Written problem 1. Convert the stretch of the records from the start through the line containing "will pyautogui.click(x=563, y=318)." into a JSON list of strings, one string per line, leaving out blank lines.

Text provided.
☆ ☆ ☆ ☆ ☆ ☆ ☆
Amin Mohseni-Cheraghlou's picture

The Middle East and North Africa (MENA) region is home to about 70 million of the world’s poor (living on less than two dollars per day) and 20 million of the world’s extremely poor (living on less than US$1.25 per day). According to a recent Gallup survey, 95 percent of the adults residing in MENA define themselves as religiously observant. The combination of these two facts has produced a growing interest in Islamic finance as a possible tool for reducing poverty through financial inclusion among the region’s religiously conscious Muslim population (see Mohieldin et al. 2011).

Uneven access to financial services and instruments that are compliant with Shari’ah, or Islamic law, could be one of the contributing reasons for the low number of bank accounts in the MENA region. A mere 18 percent of adults (above the age of 15) have accounts in formal financial institutions, the lowest in the world (Figure 1). There is ample evidence that, if done correctly, increasing access to and the use of various financial services can help both reduce poverty and its severity (for example see Burgess and Pande 2005 and Beck, Demirgüç-Kunt and Levine 2007 among many). With no access to financial services, many of the poor in MENA will continue to be trapped in poverty with little to no chance of escaping it in the foreseeable future.

 Figure 1. Bank Account Penetration Rates

Source: The Global Financial Inclusion Database (the Global Findex)
☆ ☆ ☆ ☆ ☆ ☆ ☆
Written problem 2. In the passage on poverty and Islamic finance in MENA, what has produced the growing interest in Islamic finance as a way to reduce poverty there?
☆ ☆ ☆ ☆ ☆ ☆ ☆
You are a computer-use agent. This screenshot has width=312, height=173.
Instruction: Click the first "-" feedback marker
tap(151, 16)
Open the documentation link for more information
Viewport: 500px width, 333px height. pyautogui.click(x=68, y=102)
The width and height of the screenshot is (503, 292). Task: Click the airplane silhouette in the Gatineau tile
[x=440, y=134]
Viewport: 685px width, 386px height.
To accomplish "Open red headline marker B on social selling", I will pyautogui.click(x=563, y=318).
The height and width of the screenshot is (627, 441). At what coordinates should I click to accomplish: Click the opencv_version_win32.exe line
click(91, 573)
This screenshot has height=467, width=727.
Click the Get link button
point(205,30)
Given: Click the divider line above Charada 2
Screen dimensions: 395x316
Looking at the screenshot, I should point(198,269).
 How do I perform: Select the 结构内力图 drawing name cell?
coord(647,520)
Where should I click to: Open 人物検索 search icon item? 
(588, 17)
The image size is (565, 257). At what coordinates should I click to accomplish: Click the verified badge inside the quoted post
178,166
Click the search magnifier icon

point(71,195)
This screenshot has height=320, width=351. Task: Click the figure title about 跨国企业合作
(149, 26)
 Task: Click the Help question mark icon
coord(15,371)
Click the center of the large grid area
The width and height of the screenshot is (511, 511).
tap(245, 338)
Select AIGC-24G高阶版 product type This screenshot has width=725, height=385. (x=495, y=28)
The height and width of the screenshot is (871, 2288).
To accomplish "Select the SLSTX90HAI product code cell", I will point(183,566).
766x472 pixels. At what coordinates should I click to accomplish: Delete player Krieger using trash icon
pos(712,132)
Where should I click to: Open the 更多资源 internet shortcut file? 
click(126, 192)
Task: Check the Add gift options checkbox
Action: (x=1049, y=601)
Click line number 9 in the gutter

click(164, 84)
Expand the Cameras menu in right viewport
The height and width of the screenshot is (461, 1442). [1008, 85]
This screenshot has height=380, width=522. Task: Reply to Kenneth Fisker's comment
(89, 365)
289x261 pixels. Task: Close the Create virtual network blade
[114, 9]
☆ ☆ ☆ ☆ ☆ ☆ ☆
Task answer 1.
[
  "You are a computer-use agent. This screenshot has width=312, height=173.",
  "Instruction: Click the first \"-\" feedback marker",
  "tap(151, 16)",
  "Open the documentation link for more information",
  "Viewport: 500px width, 333px height. pyautogui.click(x=68, y=102)",
  "The width and height of the screenshot is (503, 292). Task: Click the airplane silhouette in the Gatineau tile",
  "[x=440, y=134]",
  "Viewport: 685px width, 386px height.",
  "To accomplish \"Open red headline marker B on social selling\", I will pyautogui.click(x=563, y=318)."
]

Task answer 2. Two facts together have produced it. The MENA region is home to about 70 million of the world's poor and 20 million of the extremely poor. A Gallup survey found that 95 percent of adults there describe themselves as religiously observant.